Biltmore Sandwich
Total Time: 40 mins
Preparation Time: 30 mins
Cook Time: 10 mins
Ingredients
- 1 tablespoon fresh tarragon
- 1/2 cup chardonnay wine
- 1 teaspoon italian seasoning
- 1/2 teaspoon kosher salt
- 4 slices monterey jack pepper cheese (with jalapeno)
- 4 chicken tenders
- 4 leaves arugula or 4 leaves lettuce
- 4 slices beefsteak tomatoes
- 4 slices red onions
- 4 ciabatta rolls, toasted
- honey mustard dressing
Recipe
- 1 make the marinade by preparing and mixing all the ingredients in a bowl large enough for the tenders and the marinade.
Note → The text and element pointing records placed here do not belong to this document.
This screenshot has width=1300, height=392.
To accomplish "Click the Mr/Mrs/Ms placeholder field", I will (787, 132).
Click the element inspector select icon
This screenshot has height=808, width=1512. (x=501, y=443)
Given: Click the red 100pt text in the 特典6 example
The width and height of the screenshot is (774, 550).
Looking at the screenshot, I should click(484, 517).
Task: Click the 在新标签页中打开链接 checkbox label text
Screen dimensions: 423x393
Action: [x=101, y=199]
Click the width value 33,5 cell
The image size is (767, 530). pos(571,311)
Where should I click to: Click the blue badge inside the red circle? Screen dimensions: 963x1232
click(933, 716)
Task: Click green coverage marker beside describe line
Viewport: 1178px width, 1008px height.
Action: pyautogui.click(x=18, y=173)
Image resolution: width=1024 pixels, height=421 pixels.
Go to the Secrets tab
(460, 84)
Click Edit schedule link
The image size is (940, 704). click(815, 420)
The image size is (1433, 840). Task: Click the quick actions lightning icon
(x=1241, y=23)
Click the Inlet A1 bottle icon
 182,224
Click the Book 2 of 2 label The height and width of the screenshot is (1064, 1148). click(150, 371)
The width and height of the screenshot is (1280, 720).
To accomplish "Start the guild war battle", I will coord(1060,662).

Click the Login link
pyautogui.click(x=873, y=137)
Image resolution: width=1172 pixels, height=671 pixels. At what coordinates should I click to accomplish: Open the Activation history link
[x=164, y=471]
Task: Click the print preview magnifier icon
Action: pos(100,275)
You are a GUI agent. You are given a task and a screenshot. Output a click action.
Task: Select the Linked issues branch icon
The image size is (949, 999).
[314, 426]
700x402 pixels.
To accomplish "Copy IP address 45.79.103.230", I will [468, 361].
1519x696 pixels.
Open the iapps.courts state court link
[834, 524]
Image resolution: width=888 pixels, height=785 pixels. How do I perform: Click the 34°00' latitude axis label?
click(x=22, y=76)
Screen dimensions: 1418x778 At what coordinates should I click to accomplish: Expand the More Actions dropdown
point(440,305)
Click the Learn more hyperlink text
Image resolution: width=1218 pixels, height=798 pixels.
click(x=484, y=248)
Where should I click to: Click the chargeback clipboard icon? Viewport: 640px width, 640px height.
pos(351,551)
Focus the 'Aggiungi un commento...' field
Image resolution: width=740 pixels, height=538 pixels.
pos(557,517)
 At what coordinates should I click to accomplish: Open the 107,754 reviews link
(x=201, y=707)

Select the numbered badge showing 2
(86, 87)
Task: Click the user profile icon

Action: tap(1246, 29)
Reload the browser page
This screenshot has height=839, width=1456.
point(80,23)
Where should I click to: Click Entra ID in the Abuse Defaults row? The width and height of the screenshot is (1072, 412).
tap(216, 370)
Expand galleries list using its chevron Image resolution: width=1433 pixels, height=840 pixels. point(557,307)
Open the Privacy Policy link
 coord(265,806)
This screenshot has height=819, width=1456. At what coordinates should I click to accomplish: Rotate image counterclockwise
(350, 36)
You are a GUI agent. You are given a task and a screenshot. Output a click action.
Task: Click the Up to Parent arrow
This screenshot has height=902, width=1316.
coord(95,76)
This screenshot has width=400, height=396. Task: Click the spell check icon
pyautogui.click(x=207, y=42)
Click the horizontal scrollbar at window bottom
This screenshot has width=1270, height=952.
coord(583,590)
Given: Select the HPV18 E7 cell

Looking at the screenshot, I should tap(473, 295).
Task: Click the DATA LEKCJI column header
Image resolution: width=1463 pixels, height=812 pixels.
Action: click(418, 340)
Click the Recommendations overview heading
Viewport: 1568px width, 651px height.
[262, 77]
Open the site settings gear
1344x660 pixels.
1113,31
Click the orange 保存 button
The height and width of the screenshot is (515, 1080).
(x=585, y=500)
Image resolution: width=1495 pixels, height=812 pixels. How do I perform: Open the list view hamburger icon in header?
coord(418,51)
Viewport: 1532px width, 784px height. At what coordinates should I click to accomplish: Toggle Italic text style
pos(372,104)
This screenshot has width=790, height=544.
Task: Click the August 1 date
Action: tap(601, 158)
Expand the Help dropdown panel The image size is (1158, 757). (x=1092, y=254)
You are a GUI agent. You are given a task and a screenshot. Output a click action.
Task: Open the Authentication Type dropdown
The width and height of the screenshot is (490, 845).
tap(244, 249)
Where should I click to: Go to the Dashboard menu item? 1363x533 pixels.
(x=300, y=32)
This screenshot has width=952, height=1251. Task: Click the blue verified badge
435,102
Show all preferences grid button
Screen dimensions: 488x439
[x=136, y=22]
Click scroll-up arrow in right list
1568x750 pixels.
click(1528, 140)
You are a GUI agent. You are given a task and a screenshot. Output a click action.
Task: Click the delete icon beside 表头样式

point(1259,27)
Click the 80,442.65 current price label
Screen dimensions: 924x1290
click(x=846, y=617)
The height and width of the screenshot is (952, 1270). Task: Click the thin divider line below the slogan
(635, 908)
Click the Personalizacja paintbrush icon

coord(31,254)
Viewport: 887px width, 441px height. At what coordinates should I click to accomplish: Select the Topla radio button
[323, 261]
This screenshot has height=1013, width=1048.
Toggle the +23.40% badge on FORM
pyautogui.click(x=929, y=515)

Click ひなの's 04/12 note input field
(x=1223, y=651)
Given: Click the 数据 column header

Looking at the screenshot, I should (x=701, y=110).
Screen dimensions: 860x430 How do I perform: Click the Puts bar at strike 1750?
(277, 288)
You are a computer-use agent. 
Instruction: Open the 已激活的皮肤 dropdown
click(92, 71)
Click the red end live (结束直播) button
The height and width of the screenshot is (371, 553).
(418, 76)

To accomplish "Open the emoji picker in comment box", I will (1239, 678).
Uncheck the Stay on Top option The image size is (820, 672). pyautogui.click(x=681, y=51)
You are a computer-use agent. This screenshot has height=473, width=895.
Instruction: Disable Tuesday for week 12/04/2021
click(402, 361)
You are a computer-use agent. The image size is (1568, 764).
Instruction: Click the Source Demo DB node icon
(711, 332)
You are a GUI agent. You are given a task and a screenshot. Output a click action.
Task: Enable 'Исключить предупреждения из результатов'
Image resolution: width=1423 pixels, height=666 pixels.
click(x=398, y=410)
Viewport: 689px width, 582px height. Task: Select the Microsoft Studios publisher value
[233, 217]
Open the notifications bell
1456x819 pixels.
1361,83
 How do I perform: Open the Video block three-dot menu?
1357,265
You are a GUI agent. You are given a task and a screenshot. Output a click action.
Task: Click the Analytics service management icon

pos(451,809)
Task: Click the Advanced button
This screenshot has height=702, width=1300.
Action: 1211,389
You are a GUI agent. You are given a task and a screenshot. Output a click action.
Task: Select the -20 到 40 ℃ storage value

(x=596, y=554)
- 2 pound the chicken into 3/8 in thick medallions between plastic wrap. trim tenders to fit the buns.
- 3 light the mesquite charcoal briquettes. marinate the breasts for 30 minutes while the mesquite charcoal briquettes are lighting.
- 4 toast the buns while the breasts grill. grill the breasts on both sides until almost done, making diagonal sear marks in a diamond pattern (about two to three minutes on each side).
- 5 place the pepper jack slices on the breasts and melt on the grill (about 30 seconds).
- 6 serve the breasts on the toasted buns with a leaf of arugula (or leaf lettuce), slice of red onion, slice of tomato and honey mustard dressing on the side.
- 7 accompany the sandwich with shoestring potatoes or matchstick french fries.